WHAT TO PRODUCE: Copy verbatim every line of the records below, starting at the line containing "Identify the location of size-option: 4" and continuing down to the line containing "group-label: Grupo is", with both of those lines included.

[Stored items]
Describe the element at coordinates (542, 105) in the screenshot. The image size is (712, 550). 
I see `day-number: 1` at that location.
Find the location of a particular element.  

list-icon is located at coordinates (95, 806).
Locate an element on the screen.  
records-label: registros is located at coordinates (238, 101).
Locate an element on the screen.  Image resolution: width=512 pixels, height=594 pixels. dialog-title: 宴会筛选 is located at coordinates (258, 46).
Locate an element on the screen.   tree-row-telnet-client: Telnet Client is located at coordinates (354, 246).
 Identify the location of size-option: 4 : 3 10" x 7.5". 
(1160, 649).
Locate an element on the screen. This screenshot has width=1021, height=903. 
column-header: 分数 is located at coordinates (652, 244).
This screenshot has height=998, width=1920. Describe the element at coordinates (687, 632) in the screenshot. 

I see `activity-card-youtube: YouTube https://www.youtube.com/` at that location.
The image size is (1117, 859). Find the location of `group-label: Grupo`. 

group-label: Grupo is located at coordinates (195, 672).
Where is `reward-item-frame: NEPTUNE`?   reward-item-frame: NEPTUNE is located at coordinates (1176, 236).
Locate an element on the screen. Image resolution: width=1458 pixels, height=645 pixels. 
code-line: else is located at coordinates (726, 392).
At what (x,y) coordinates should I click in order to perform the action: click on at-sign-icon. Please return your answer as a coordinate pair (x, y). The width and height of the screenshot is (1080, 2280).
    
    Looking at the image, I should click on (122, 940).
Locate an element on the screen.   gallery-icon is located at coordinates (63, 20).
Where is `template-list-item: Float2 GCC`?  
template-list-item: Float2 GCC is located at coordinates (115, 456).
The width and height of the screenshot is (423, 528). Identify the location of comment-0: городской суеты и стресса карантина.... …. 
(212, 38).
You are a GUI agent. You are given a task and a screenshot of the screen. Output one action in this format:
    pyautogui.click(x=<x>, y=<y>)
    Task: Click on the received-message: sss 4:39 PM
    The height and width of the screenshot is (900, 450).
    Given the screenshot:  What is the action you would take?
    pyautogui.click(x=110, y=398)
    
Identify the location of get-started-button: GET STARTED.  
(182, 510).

RESPONSE TO THIS TASK:
 Identify the location of size-option: 4 : 3 10" x 7.5". 
(1160, 649).
Locate an element on the screen. This screenshot has width=1021, height=903. 
column-header: 分数 is located at coordinates (652, 244).
This screenshot has height=998, width=1920. Describe the element at coordinates (687, 632) in the screenshot. 

I see `activity-card-youtube: YouTube https://www.youtube.com/` at that location.
The image size is (1117, 859). Find the location of `group-label: Grupo`. 

group-label: Grupo is located at coordinates (195, 672).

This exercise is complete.